Arlington, Virginia, USA – US retail associations submitted comments last week in response to proposals by the Environmental Protection Agency (EPA) to update waste management regulations, that may impact the handling of unsold consumer products and pharmaceuticals by retailers. The comment is backed by the Retail Industry Leaders Association (RILA), the Food Marketing Institute (FMI), the National Association of Chain Drug Stores (NACDS), the National Grocers Association (NGA), and the National Retail Federation (NRF), and their members (collectively, the Retail Associations).
The EPA’s Hazardous Waste Generator Improvements proposal and the proposed Management Standards for Hazardous Waste Pharmaceuticals attempt to address compliance challenges for retailers stemming from the Resource Conservation and Recovery Act (RCRA). Typically, RCRA applies to large scale manufacturing plants that generate more significant quantities of hazardous wastes, but EPA also applies RCRA to the very small percentage of unsold consumer products that may be recycled, reused or otherwise discarded from a retail store. Nearly all of these products are sold to customers and are either consumed or disposed of in their households, without additional regulation.

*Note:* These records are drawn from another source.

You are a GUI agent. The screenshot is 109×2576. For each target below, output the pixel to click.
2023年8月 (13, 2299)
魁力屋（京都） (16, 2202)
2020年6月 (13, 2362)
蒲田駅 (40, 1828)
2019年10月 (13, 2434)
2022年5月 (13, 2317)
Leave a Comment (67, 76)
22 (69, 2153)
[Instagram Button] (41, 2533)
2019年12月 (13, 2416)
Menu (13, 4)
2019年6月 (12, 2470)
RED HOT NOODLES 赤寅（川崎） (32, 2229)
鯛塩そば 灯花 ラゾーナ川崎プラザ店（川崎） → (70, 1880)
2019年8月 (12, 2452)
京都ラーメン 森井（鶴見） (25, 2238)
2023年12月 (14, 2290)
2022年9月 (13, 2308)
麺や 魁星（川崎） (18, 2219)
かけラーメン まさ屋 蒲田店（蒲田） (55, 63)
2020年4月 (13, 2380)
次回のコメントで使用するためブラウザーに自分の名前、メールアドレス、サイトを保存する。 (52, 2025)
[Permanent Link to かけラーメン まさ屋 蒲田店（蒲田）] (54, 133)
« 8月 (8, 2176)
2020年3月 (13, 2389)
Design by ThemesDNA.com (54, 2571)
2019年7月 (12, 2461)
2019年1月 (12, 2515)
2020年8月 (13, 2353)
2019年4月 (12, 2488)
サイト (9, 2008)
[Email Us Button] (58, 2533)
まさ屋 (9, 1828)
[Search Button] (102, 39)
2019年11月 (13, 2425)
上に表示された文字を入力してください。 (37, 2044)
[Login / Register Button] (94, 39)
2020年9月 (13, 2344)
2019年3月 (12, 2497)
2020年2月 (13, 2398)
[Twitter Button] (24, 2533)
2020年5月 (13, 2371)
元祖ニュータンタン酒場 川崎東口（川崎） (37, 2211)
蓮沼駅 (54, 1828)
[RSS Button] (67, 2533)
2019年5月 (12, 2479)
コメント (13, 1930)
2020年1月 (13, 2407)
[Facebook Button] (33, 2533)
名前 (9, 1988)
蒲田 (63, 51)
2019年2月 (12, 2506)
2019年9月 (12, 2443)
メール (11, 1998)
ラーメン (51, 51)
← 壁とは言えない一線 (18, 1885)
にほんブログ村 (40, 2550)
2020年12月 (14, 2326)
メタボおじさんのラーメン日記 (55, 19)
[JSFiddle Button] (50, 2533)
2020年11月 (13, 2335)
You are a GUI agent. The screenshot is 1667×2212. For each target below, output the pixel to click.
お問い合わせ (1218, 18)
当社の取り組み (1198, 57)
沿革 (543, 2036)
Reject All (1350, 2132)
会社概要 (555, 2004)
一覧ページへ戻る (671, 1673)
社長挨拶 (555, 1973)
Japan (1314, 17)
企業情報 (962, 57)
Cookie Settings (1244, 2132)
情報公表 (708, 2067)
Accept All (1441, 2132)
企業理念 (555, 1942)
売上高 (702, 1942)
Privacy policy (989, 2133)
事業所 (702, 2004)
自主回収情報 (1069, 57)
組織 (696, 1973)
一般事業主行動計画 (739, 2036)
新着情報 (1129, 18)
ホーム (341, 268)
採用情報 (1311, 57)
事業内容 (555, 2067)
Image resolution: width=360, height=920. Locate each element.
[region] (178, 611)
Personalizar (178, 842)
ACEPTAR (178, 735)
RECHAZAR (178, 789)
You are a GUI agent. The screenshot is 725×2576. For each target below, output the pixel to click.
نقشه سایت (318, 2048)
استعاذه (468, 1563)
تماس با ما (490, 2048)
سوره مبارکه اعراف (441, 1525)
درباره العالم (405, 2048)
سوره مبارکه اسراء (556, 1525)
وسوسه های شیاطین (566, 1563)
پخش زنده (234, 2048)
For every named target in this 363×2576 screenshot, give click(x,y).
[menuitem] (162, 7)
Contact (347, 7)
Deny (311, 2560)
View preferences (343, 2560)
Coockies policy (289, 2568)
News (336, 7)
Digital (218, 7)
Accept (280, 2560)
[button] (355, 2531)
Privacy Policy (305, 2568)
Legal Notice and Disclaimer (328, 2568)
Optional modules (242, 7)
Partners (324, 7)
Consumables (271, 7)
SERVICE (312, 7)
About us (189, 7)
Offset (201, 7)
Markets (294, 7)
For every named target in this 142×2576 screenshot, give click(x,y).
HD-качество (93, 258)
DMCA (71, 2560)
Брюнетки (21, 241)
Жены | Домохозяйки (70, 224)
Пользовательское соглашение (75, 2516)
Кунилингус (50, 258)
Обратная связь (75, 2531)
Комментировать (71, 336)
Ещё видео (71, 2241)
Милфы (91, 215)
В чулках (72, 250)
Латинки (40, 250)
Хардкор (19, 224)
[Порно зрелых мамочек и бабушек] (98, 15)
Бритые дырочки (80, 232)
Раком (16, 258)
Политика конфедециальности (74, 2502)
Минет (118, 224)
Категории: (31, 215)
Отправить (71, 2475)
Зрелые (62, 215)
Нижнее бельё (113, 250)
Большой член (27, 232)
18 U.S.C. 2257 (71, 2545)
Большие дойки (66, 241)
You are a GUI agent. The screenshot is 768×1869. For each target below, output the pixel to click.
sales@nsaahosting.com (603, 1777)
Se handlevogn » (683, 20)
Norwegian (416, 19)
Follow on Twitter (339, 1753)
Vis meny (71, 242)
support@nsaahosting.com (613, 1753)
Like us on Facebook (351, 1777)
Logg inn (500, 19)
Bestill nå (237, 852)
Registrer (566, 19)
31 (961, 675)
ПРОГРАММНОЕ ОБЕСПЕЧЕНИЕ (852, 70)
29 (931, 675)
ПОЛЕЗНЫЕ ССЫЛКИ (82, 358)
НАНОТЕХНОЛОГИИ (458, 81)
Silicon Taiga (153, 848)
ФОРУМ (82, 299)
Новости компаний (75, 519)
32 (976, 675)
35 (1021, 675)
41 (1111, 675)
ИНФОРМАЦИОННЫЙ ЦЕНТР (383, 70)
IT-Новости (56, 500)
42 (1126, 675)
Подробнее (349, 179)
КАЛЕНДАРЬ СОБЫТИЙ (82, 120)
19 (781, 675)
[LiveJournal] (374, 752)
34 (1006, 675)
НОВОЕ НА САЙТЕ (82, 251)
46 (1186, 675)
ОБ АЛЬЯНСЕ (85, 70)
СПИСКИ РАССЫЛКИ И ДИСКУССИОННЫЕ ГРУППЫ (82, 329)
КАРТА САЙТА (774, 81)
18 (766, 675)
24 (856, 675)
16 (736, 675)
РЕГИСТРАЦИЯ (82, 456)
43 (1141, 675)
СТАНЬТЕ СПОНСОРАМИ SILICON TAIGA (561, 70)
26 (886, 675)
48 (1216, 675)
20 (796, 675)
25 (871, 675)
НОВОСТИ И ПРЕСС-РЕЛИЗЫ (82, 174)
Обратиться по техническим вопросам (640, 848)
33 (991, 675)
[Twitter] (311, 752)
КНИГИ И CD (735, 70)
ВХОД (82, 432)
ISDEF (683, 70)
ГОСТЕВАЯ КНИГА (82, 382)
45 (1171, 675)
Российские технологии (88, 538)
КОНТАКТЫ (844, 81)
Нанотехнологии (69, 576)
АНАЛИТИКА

Specifically the proposed rules:
- allow a waste generator to avoid increased burdens of a higher generator status when generating large quantities of hazardous waste „episodically“, or unexpectedly and infrequently. Such episodes may be the result of broken or damaged customer returns, theft or damage within the store, public dumping in trash receptacles or recalls of unusable products;
- allow very small quantity generators to consolidate hazardous wastes from multiple locations at a „large quantity generator“ site, such as a distribution center, thereby eliminating the disproportionate regulatory burdens of a higher generator status at store-level, provided certain conditions are met;
- allow health care facilities to manage hazardous waste pharmaceuticals under tailored, sector-specific regulations, and relax the requirements for managing empty pharmaceutical containers. EPA also solicits comment on potential amendments to the heightened „acute“ hazardous waste classification for smoking cessation products, like low-concentration nicotine patches, gums and lozenges, which subjects retailers to additional in-store requirements.
Unsold consumer products are not ‚wastes‘
„This is an important step forward and the Retail Associations welcome the opportunity to respond to these long-awaited proposals. Although portions of the proposals may offer some relief, the suggested frameworks fall short of easing the burden on retailers who want to manage unsold products in a more sustainable fashion, rather than discarding potentially useful or recyclable items.“ said Sue Pifer, vice president of compliance at RILA. „The Retail Associations again emphasize in their comments that most unsold consumer products and pharmaceuticals are not ‚wastes‘, due to the fact that many are suitable for re-shelving, donation, recycling, liquidation or shipment back to vendors for credit. We look forward to continuing our work with the EPA to further the Agency’s understanding of the unique challenges faced by the retail sector in reverse distribution.“
Reverse distribution involves the removal and consolidation of consumer products and pharmaceuticals that are not sold in retail stores and is a long-standing business practice that is friendly to the environment and good for consumers. The practice pre-dates the arcane application of RCRA to retailers‘ reverse distribution operations.
In 2014, RILA led a coalition of retailers to explain the challenges of complying with RCRA, and some of the issues raised by the coalition were addressed in the proposed rules, released by the EPA in September 2015.